What the task requires >> Output the records below in full, word for word; pictures do not belong in it.

+ + + +

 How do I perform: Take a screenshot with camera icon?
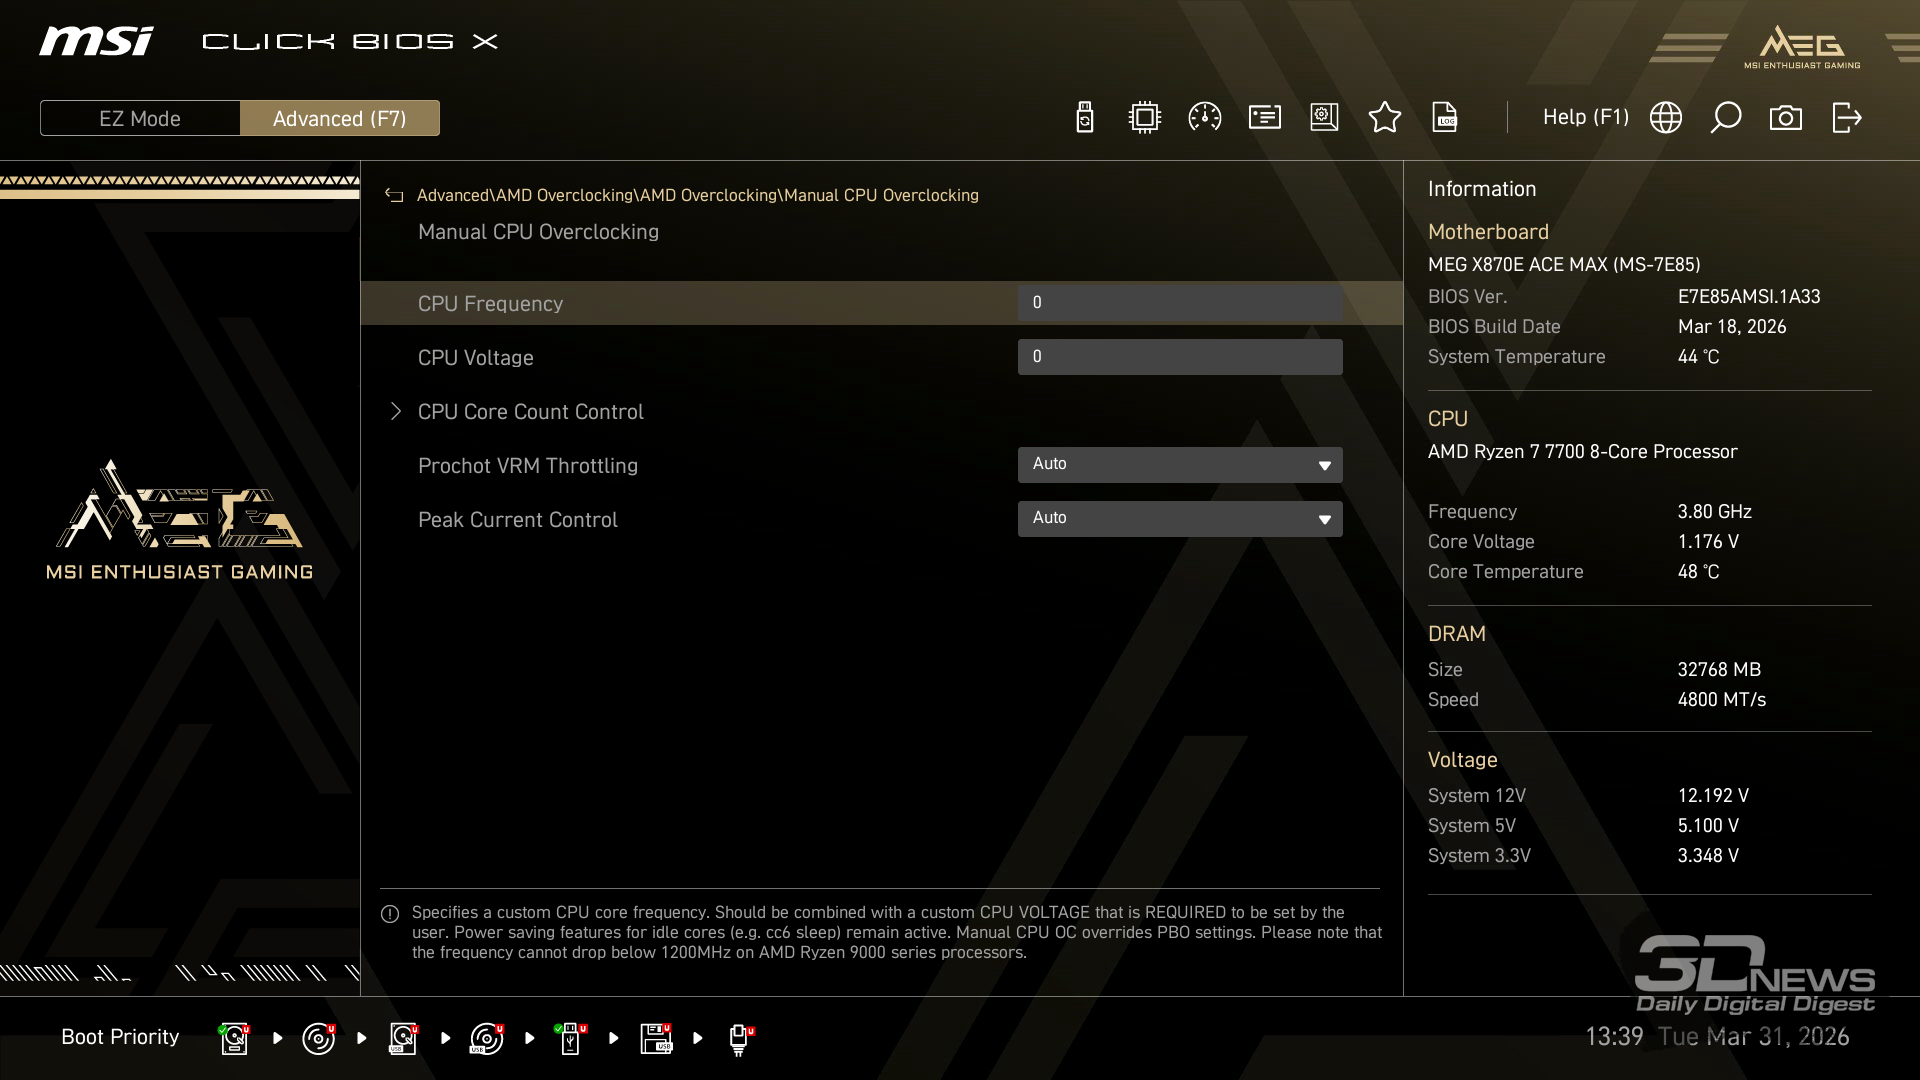[x=1785, y=118]
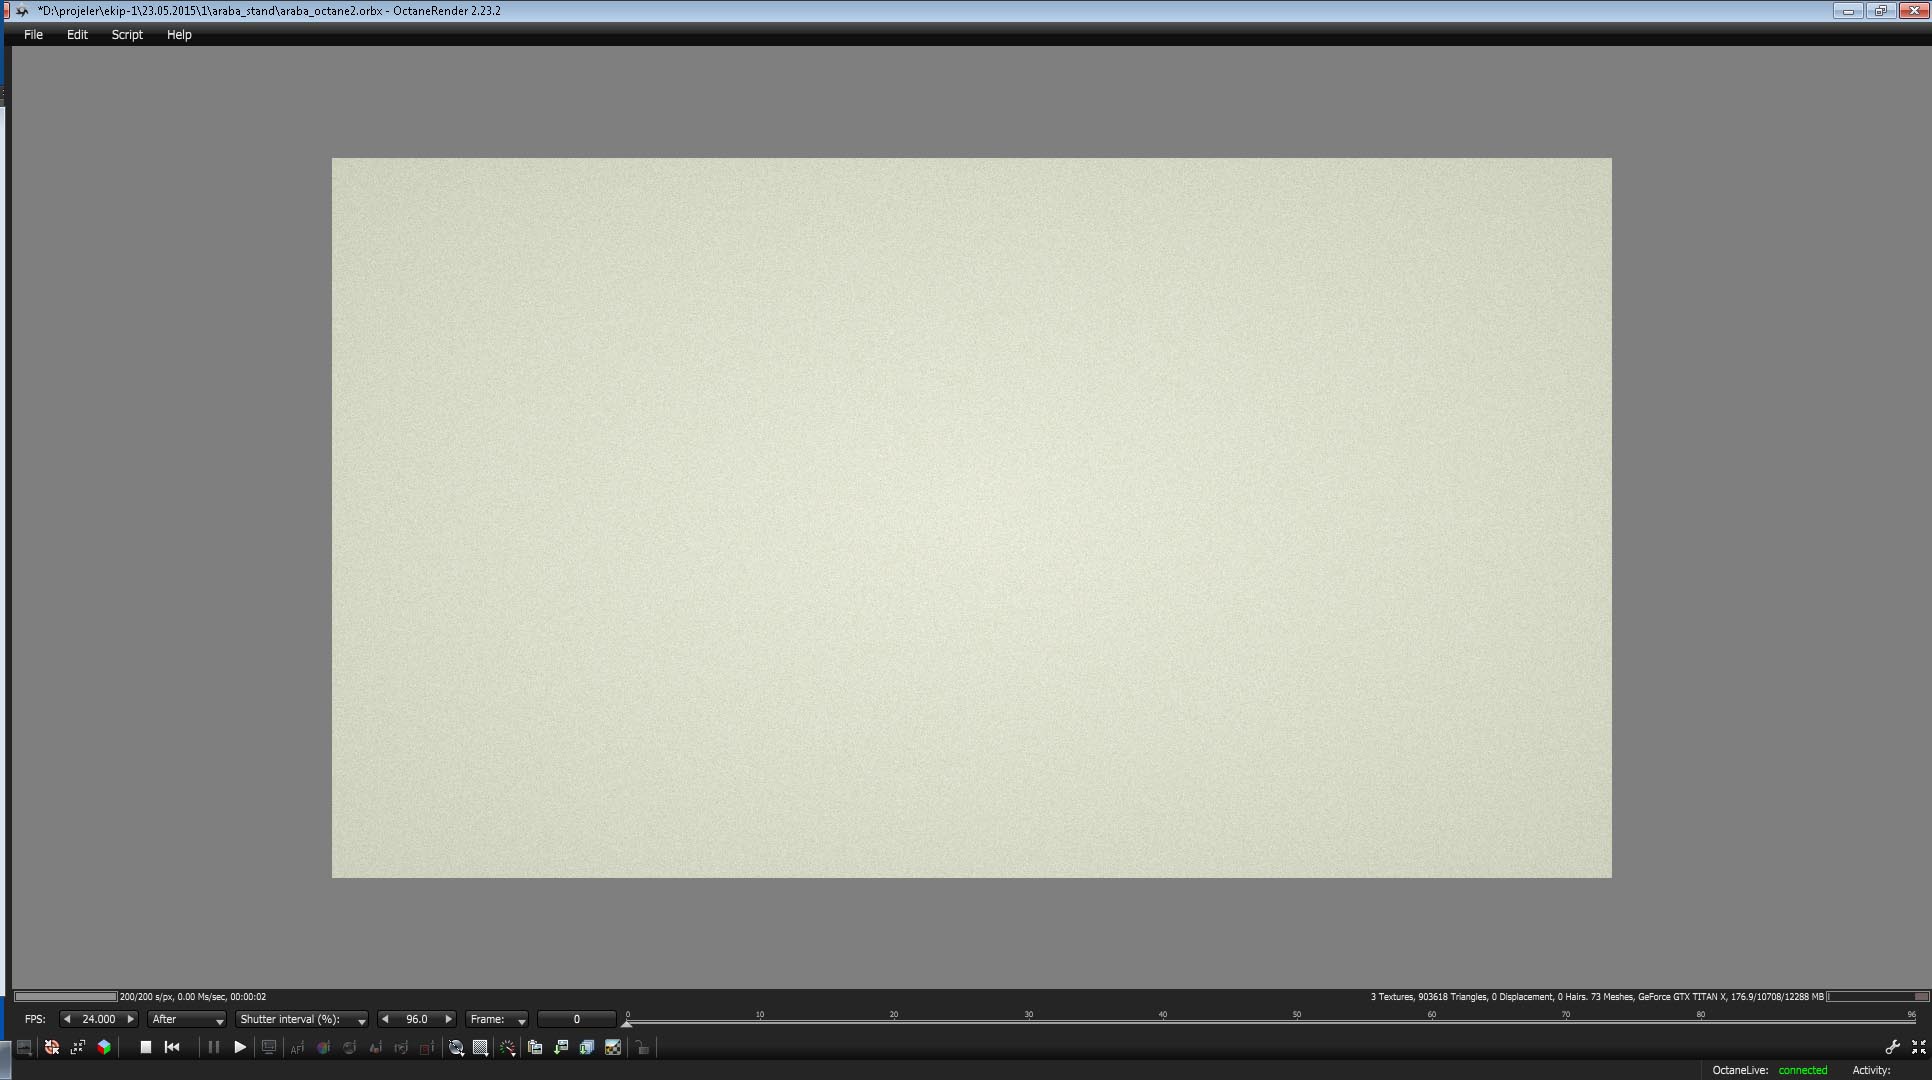The width and height of the screenshot is (1932, 1080).
Task: Expand the Shutter interval (%) dropdown
Action: coord(302,1019)
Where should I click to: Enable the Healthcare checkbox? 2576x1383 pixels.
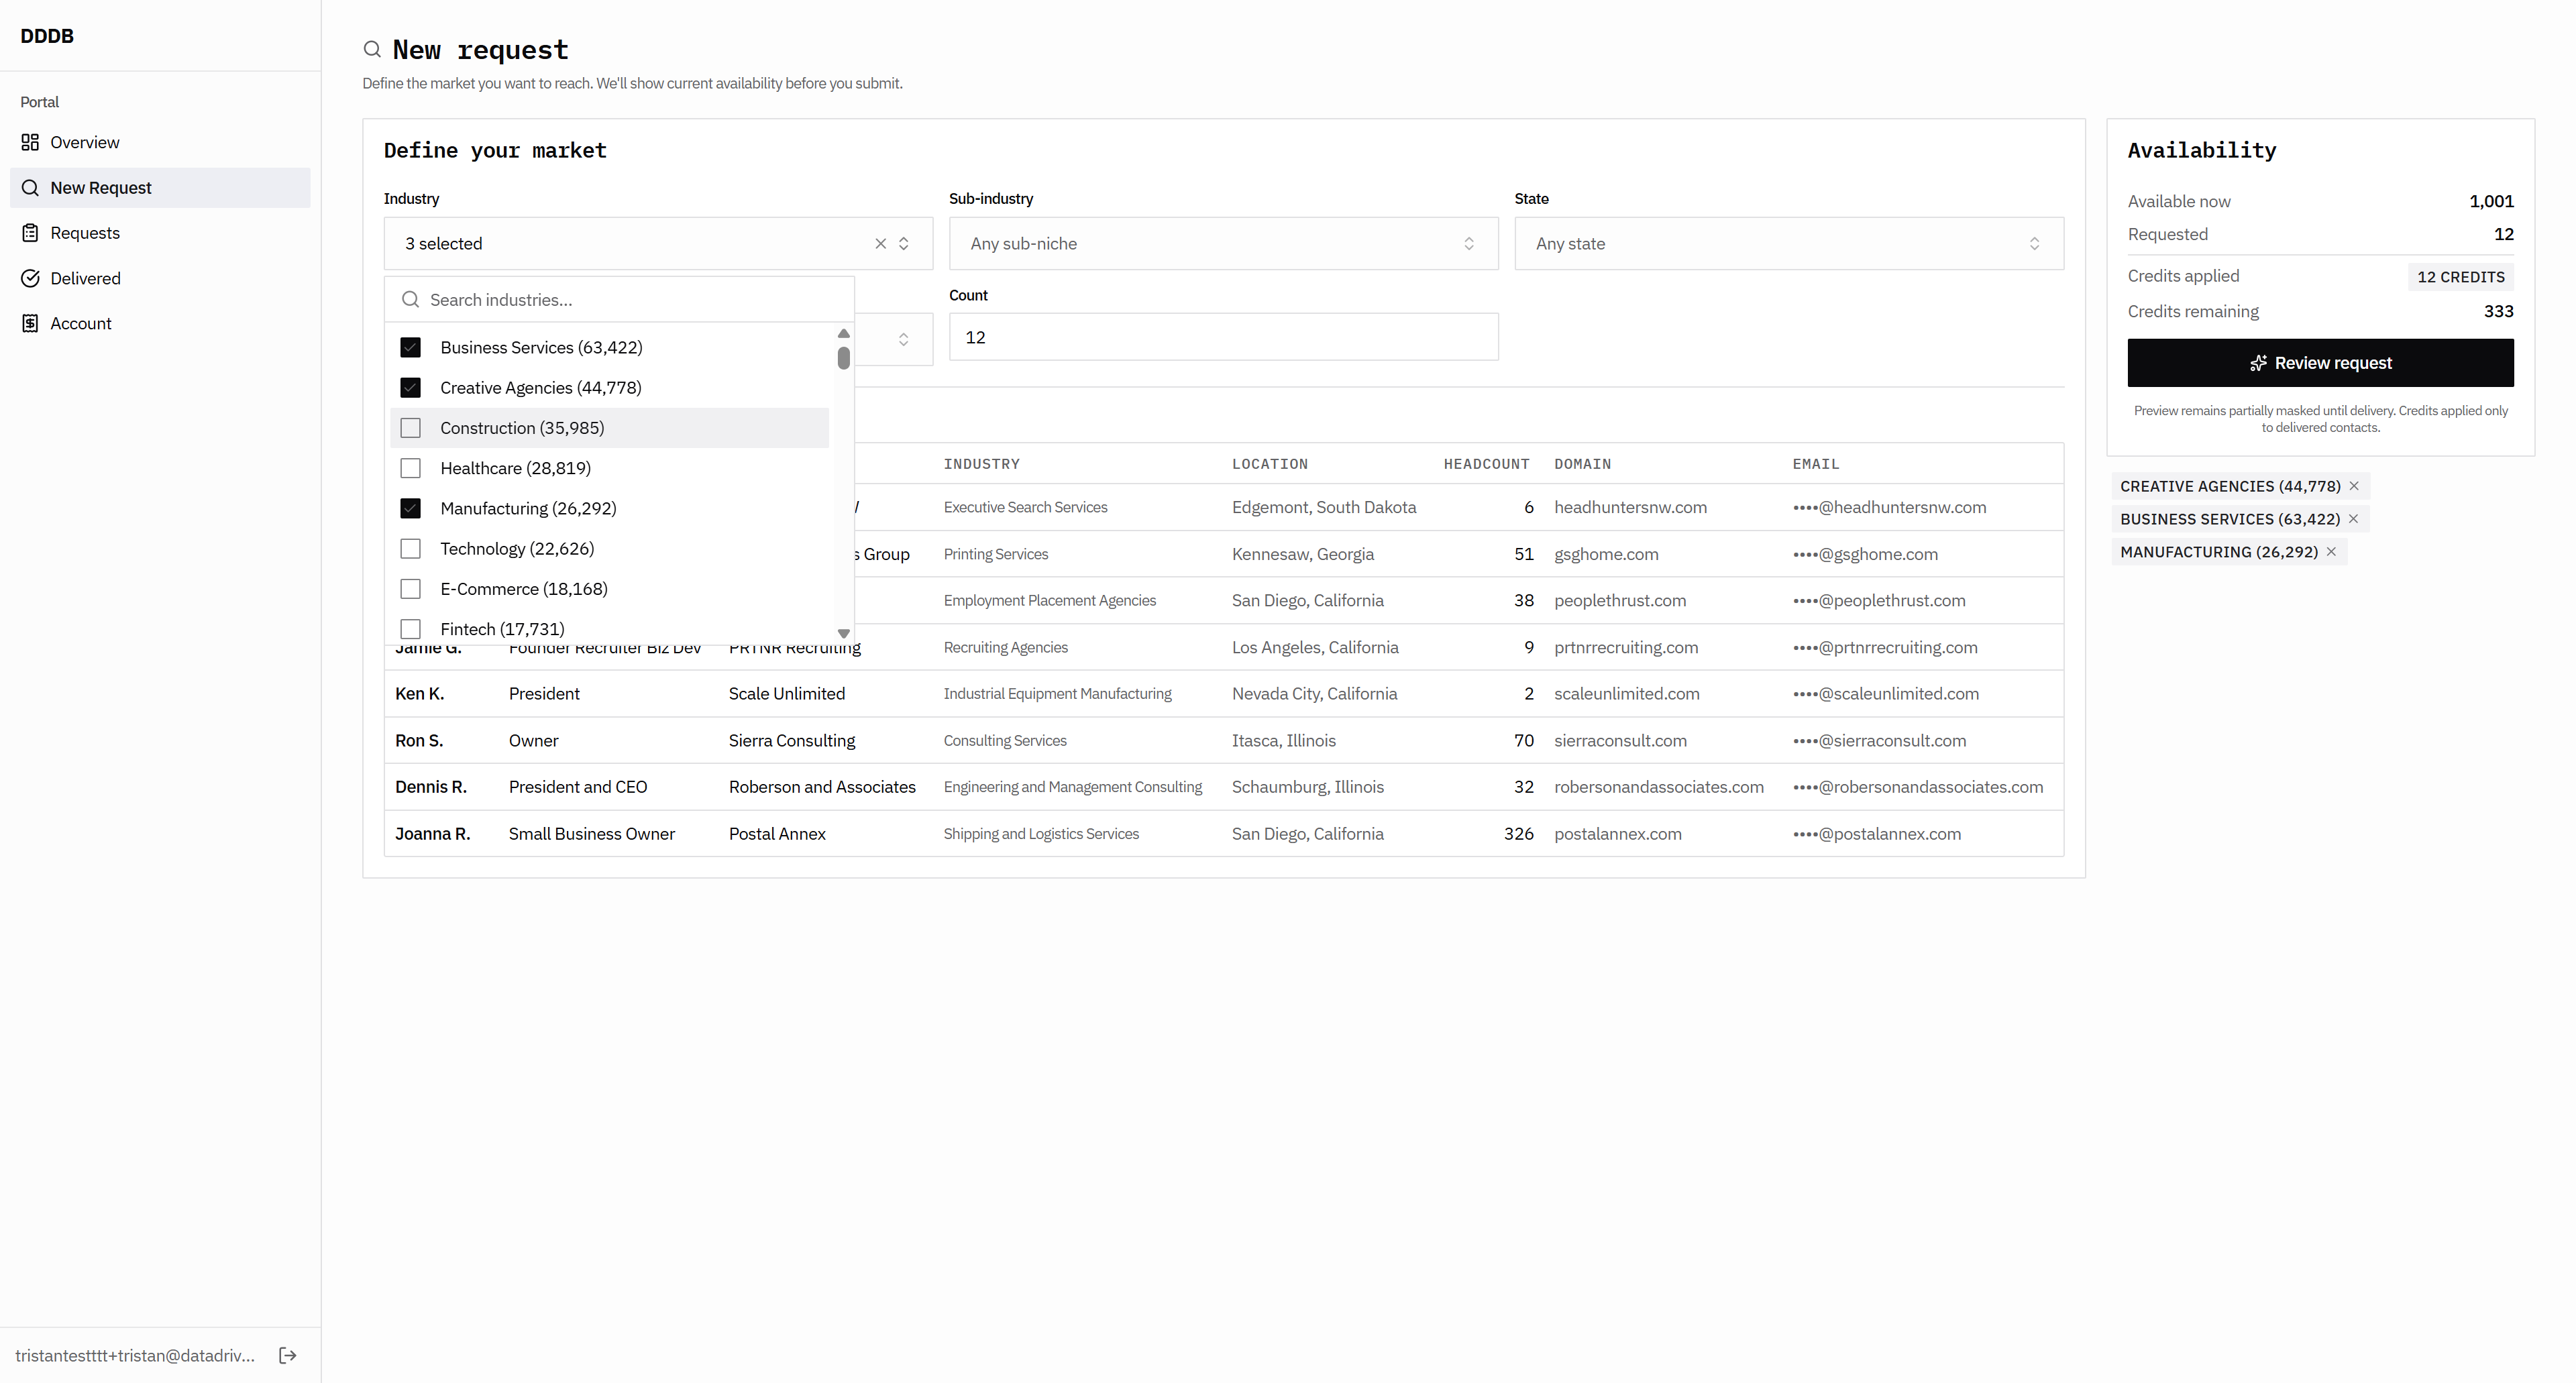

+ + + +

Expected output >>
 How do I perform: Take a screenshot with camera icon?
[x=1785, y=118]
The width and height of the screenshot is (1932, 1080).
Task: Expand the Shutter interval (%) dropdown
Action: coord(302,1019)
Where should I click to: Enable the Healthcare checkbox? 2576x1383 pixels.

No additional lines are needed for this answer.